Microplastics are fragments of fibers and small plastic particles less than a millimeter in size, created mainly due to the huge industrial production of plastics. To date, it is estimated that every year more than 2 million tons of these microplastics are released into the world’s oceans.
These particles, which are often ingested by marine fauna given their small size, have even come to modify the food chain so much that, according to recent studies by Ispra (Higher Institute for Environmental Protection and Research) it has been shown that about 15-20% of the marine species that end up on our tables contain microplastics.
The textile sector is one of the main culprits for microplastic pollution: between 200 thousand and 500 thousand tons every year are produced during the entire life cycle of the sector. According to the research “Microplastic pollution from textile consumption in Europe” by the European Environment Agency (EEA), the textile sector produces about 8% of European microplastics and between 16% and 35% worldwide.

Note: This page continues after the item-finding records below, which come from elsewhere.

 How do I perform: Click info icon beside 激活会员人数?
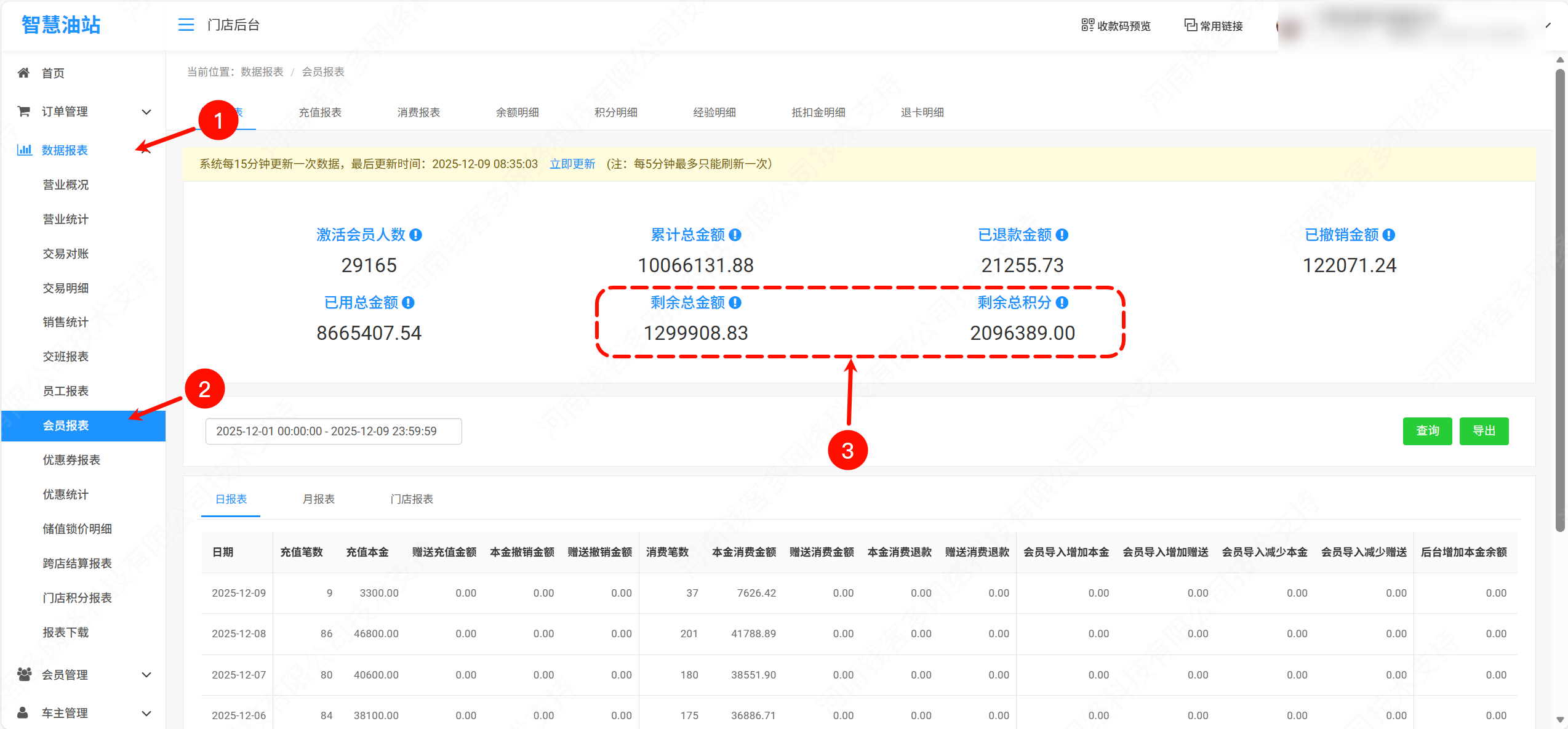coord(416,235)
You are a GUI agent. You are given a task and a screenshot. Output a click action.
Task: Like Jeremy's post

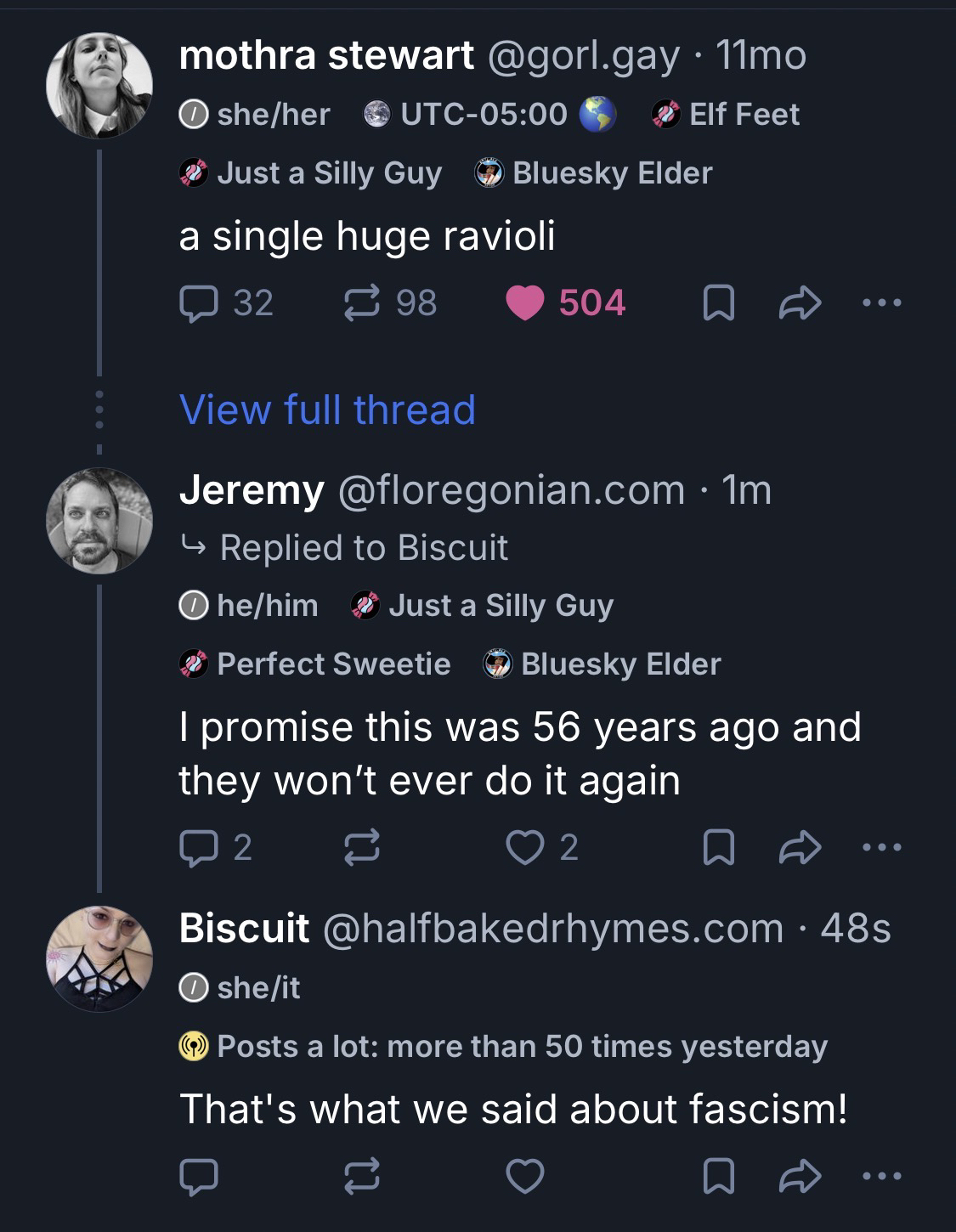[526, 847]
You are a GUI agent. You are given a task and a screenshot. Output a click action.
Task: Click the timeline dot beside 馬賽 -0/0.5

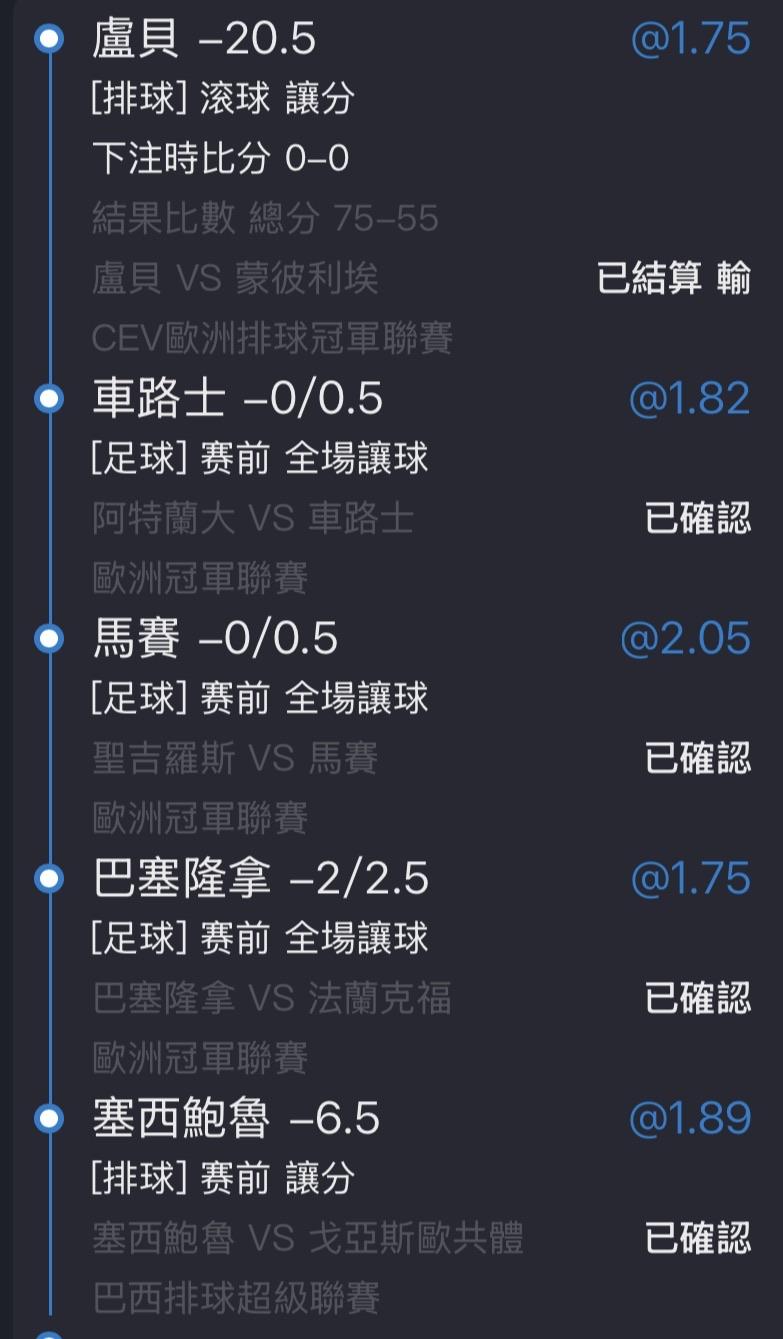point(48,638)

The more we wash garments containing synthetic fibers, the more microplastics we release into the sea and into the environment.
This is one of the reasons why it is recommended to increase the use of natural fibers and non-synthetic materials, such as wool, in the world textile markets, to lower the pollution by microplastics thanks to its natural biodegradability as well as requiring less frequent washing and at lower temperatures.

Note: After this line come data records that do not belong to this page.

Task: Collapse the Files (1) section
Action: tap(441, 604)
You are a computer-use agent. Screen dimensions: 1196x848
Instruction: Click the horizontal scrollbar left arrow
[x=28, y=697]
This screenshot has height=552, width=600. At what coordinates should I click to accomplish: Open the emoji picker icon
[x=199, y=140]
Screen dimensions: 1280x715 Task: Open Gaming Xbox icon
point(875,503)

According to some studies, wool garments have great potential to reduce the environmental effects of everyday use of clothing, compared to other fibers, natural and not.

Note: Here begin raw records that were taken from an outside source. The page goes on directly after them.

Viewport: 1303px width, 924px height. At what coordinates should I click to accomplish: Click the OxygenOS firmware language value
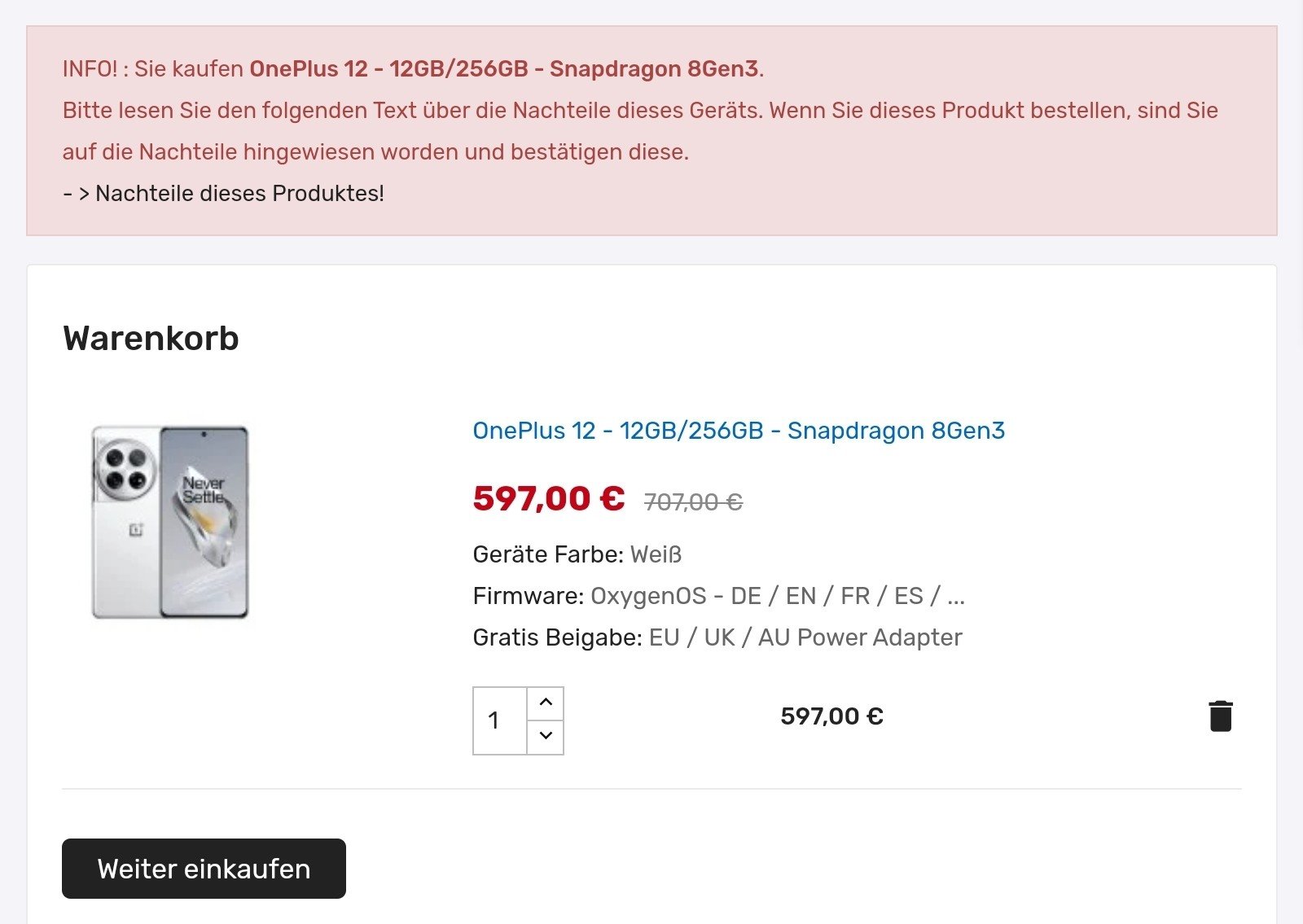tap(777, 596)
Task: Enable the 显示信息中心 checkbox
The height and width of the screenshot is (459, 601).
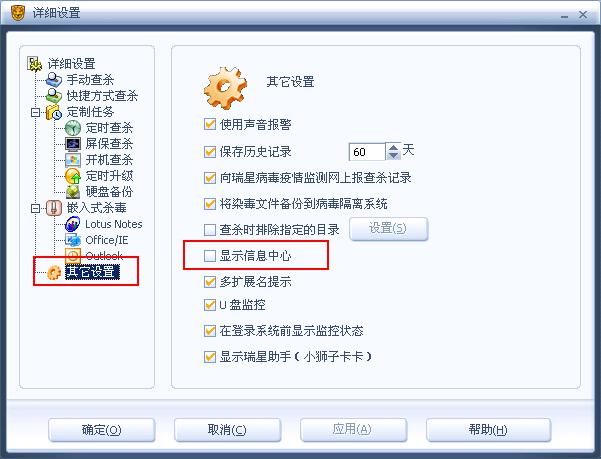Action: pos(210,256)
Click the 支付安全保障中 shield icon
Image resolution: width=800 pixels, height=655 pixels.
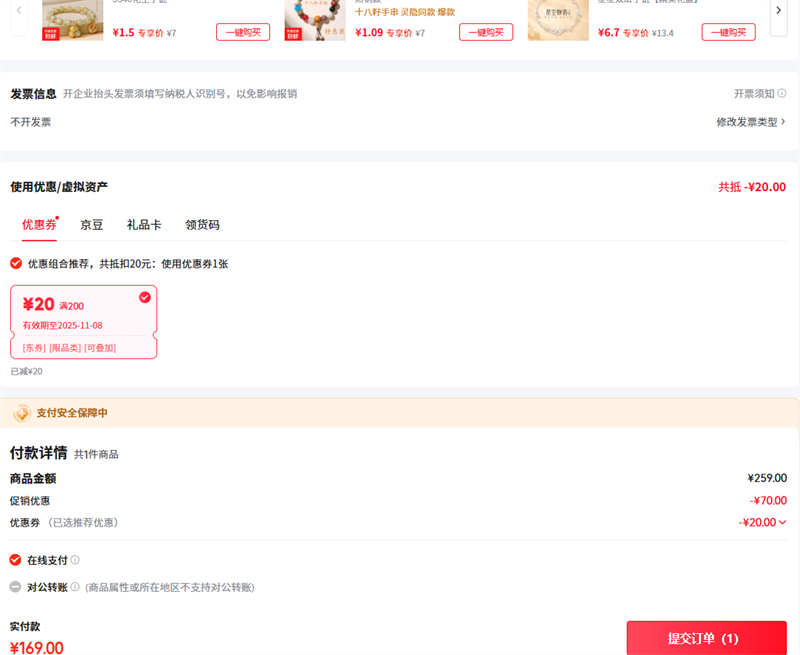click(x=21, y=413)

These products can in fact be used longer, reducing the number of washing cycles, thanks to their natural repellency to dirt and the possibility of sanitizing them also by aeration, sun exposure and brushing. In addition, wool washing programs have lower temperatures and shorter cycles, therefore, the energy consumption is much lower than other materials/fibers.
The average washing temperature of a wool t-shirt is significantly lower (about 30%) than that of a cotton t-shirt and the frequency of washing is different: a wool t-shirt is often washed every 6/10 days compared to 2/5 of the cotton one and even less for those in synthetic material. This, thanks to the better resistance to dirt and the ability of wool to be breathable and odorless even after various uses.
In fact, it is estimated that a wool t-shirt allows you to potentially have an annual saving of almost 100 cycles of washing in the washing machine compared to a cotton t-shirt or even more in polyester.
Each one of us with our own choices becomes responsible for the future of the environment we live in.
Companies as well as individuals can have a significant impact and everyone’s commitment can be the turning point for a more sustainable future and to reduce pollution.
For these reasons buying a Rewoolution garment means helping to protect the environment and future generations. Rewoolution products are in fact made of pure Merino Wool, 100% natural, renewable and biodegradable. To produce our garments, we only use ethical wools from New Zealand, with ZQ certification, obtained through sustainable production. Moreover, once discarded, wool garments, thanks to their biodegradability, return as part of the natural cycle of decomposition.
To conclude, we would like to provide you with some tips for buying, using and washing garments in order to minimize microplastic emissions:
- Prefer clothes made of natural fibers and non-synthetic materials, such as wool which is biodegradable and with a low impact of microplastics in the environment;
- Consider the wool garment also for its characteristics in terms of durability, recyclability and care with lower environmental impact;
- Take advantage of the natural property of wool garments to resist dirt, to optimize washing, thus reducing the number and consumption of water and energy compared to garments in other natural and synthetic fibers;
- Wash the garments only if strictly necessary, using little detergent and choosing a low temperature cycle;
- Wash synthetic garments in special washing bags that retain a part of the dispersed microplastics.